» TEXT PASSAGE:
>>
Using the property of logarithms, ${\ln(ab) = \ln a + \ln b}$, we can split the logarithm:

$$\displaystyle\int_{-\frac{\pi}{2}}^{\frac{\pi}{2}} [\ln 2 + \ln(1 + \sin \theta)] \,\mathrm d\theta$$

Now, we can separate the integral into two parts:

$$\displaystyle\int_{-\frac{\pi}{2}}^{\frac{\pi}{2}} \ln 2 \,\mathrm d\theta + \displaystyle\int_{-\frac{\pi}{2}}^{\frac{\pi}{2}} \ln(1 + \sin \theta) \,\mathrm d\theta$$

The first integral is straightforward to evaluate:

$$\displaystyle\int_{-\frac{\pi}{2}}^{\frac{\pi}{2}} \ln 2 \,\mathrm d\theta = \ln 2 \displaystyle\int_{-\frac{\pi}{2}}^{\frac{\pi}{2}} \mathrm d\theta = \ln 2 [\theta]_{-\frac{\pi}{2}}^{\frac{\pi}{2}} = \ln 2 \left(\frac{\pi}{2} - \left(-\frac{\pi}{2}\right)\right) = \pi \ln 2$$

So, we have:

$$\pi \ln 2 + \displaystyle\int_{-\frac{\pi}{2}}^{\frac{\pi}{2}} \ln(1 + \sin \theta) \,\mathrm d\theta$$

The remaining integral, ${\displaystyle\int_{-\frac{\pi}{2}}^{\frac{\pi}{2}} \ln(1 + \sin \theta) \,\mathrm d\theta}$, requires a bit more manipulation. We will address this in the next section.
<<
» EXTRACTED RECORDS:
>>
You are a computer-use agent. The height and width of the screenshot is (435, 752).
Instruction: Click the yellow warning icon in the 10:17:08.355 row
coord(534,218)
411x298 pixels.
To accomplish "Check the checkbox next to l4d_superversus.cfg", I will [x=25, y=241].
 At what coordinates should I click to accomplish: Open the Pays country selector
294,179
<<
» EXERCISES TO COMPLETE:
1. Answer these questions from the derivation:
(a) Which property of logarithms is used to split the logarithm?
(b) What value does the first integral come to?
(c) What does the derivation say about the remaining integral?
2. Do these statements agree with the derivation? Answer yes or no for each and quote the words that decide it.
(a) The first integral is described as hard to evaluate.
(b) The integral is separated into two parts.
(c) The remaining integral is worked out in this same section.

» TASK SOLUTIONS:
1.
(a) ln(ab) = ln a + ln b
(b) π ln 2
(c) It requires a bit more manipulation and will be addressed in the next section.

2.
(a) No: "The first integral is straightforward to evaluate"
(b) Yes: "Now, we can separate the integral into two parts"
(c) No: "We will address this in the next section."